Collected data:
============
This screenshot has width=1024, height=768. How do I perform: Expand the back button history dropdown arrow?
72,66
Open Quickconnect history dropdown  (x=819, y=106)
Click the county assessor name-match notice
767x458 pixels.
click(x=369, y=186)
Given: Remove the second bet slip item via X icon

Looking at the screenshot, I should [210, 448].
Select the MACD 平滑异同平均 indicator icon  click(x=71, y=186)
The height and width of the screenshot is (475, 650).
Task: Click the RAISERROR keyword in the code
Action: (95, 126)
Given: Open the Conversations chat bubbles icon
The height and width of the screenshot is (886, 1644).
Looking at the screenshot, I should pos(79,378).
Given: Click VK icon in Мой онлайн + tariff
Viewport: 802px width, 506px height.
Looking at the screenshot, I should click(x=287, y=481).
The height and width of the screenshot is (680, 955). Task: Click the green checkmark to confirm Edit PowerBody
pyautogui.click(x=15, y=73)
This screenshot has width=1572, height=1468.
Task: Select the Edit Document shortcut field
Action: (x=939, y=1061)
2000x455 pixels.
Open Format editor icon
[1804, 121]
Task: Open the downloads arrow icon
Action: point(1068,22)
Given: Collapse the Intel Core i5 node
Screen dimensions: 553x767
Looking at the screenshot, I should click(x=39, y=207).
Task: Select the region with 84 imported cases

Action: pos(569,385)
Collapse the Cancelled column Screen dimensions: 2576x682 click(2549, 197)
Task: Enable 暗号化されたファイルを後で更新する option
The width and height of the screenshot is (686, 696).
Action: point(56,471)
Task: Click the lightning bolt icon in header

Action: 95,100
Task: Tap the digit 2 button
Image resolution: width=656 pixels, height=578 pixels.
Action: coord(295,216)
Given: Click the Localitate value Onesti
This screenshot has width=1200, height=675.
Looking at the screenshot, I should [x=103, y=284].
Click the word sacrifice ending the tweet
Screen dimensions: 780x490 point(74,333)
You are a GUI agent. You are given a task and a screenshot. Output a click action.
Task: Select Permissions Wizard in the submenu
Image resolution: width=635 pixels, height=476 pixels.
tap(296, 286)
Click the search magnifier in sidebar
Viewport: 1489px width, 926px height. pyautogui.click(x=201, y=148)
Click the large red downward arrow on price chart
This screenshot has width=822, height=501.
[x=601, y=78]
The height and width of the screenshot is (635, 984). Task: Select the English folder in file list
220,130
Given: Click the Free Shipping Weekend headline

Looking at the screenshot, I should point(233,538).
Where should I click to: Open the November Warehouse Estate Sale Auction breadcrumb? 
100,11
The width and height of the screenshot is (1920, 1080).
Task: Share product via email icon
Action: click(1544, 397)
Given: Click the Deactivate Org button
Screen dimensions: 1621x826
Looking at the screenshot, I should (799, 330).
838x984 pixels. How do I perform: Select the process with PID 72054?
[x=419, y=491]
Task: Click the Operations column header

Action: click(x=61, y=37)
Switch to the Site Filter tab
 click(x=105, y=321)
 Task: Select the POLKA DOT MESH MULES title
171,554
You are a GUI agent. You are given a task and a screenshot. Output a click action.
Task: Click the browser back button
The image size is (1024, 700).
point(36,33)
============
Exercise prompt: Wherever the word "Collapse" appears in the entries above, copy that whole line.

Answer below:
Given: Collapse the Intel Core i5 node
Collapse the Cancelled column Screen dimensions: 2576x682 click(2549, 197)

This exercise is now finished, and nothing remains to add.